Without skipping a line, reproduce the entries exactly.

◆ ◆ ◆ ◆

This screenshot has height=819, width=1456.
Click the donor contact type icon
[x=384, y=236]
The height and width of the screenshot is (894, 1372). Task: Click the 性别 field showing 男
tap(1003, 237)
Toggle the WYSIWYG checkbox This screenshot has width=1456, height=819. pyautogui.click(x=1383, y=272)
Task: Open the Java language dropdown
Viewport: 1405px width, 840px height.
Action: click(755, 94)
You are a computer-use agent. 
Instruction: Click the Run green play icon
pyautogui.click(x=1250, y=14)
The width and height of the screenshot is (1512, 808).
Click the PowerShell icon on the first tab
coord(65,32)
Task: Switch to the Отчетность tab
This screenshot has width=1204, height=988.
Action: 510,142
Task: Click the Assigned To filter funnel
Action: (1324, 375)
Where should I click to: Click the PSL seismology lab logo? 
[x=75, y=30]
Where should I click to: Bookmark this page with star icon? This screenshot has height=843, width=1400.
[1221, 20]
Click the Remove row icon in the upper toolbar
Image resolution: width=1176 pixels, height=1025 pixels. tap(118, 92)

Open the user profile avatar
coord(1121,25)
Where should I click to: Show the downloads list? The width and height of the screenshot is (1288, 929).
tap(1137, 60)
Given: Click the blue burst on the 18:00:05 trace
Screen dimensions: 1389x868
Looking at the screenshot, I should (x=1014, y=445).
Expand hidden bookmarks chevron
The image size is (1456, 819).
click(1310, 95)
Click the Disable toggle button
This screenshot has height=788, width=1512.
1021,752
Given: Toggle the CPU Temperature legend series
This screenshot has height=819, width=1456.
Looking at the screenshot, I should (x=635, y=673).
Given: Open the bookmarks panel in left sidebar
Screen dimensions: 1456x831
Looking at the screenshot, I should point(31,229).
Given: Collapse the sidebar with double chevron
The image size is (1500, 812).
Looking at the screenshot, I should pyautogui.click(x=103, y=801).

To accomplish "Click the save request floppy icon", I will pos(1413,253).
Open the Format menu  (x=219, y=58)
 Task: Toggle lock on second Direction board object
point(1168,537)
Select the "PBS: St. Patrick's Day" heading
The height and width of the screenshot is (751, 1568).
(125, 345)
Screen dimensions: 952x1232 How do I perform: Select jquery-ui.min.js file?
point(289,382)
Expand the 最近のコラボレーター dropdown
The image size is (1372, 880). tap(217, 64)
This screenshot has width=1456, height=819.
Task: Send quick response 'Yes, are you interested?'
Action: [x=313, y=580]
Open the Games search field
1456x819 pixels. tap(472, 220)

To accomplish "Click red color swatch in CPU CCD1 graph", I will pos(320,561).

◆ ◆ ◆ ◆

**Solved exercise**
This screenshot has height=819, width=1456.
Click the donor contact type icon
[x=384, y=236]
The height and width of the screenshot is (894, 1372). Task: Click the 性别 field showing 男
tap(1003, 237)
Toggle the WYSIWYG checkbox This screenshot has width=1456, height=819. pyautogui.click(x=1383, y=272)
Task: Open the Java language dropdown
Viewport: 1405px width, 840px height.
Action: click(755, 94)
You are a computer-use agent. 
Instruction: Click the Run green play icon
pyautogui.click(x=1250, y=14)
The width and height of the screenshot is (1512, 808).
Click the PowerShell icon on the first tab
coord(65,32)
Task: Switch to the Отчетность tab
This screenshot has width=1204, height=988.
Action: 510,142
Task: Click the Assigned To filter funnel
Action: (1324, 375)
Where should I click to: Click the PSL seismology lab logo? 
[x=75, y=30]
Where should I click to: Bookmark this page with star icon? This screenshot has height=843, width=1400.
[1221, 20]
Click the Remove row icon in the upper toolbar
Image resolution: width=1176 pixels, height=1025 pixels. tap(118, 92)

Open the user profile avatar
coord(1121,25)
Where should I click to: Show the downloads list? The width and height of the screenshot is (1288, 929).
tap(1137, 60)
Given: Click the blue burst on the 18:00:05 trace
Screen dimensions: 1389x868
Looking at the screenshot, I should (x=1014, y=445).
Expand hidden bookmarks chevron
The image size is (1456, 819).
click(1310, 95)
Click the Disable toggle button
This screenshot has height=788, width=1512.
1021,752
Given: Toggle the CPU Temperature legend series
This screenshot has height=819, width=1456.
Looking at the screenshot, I should (x=635, y=673).
Given: Open the bookmarks panel in left sidebar
Screen dimensions: 1456x831
Looking at the screenshot, I should point(31,229).
Given: Collapse the sidebar with double chevron
The image size is (1500, 812).
Looking at the screenshot, I should pyautogui.click(x=103, y=801).

To accomplish "Click the save request floppy icon", I will pos(1413,253).
Open the Format menu  (x=219, y=58)
 Task: Toggle lock on second Direction board object
point(1168,537)
Select the "PBS: St. Patrick's Day" heading
The height and width of the screenshot is (751, 1568).
(125, 345)
Screen dimensions: 952x1232 How do I perform: Select jquery-ui.min.js file?
point(289,382)
Expand the 最近のコラボレーター dropdown
The image size is (1372, 880). tap(217, 64)
This screenshot has width=1456, height=819.
Task: Send quick response 'Yes, are you interested?'
Action: [x=313, y=580]
Open the Games search field
1456x819 pixels. tap(472, 220)

To accomplish "Click red color swatch in CPU CCD1 graph", I will pos(320,561).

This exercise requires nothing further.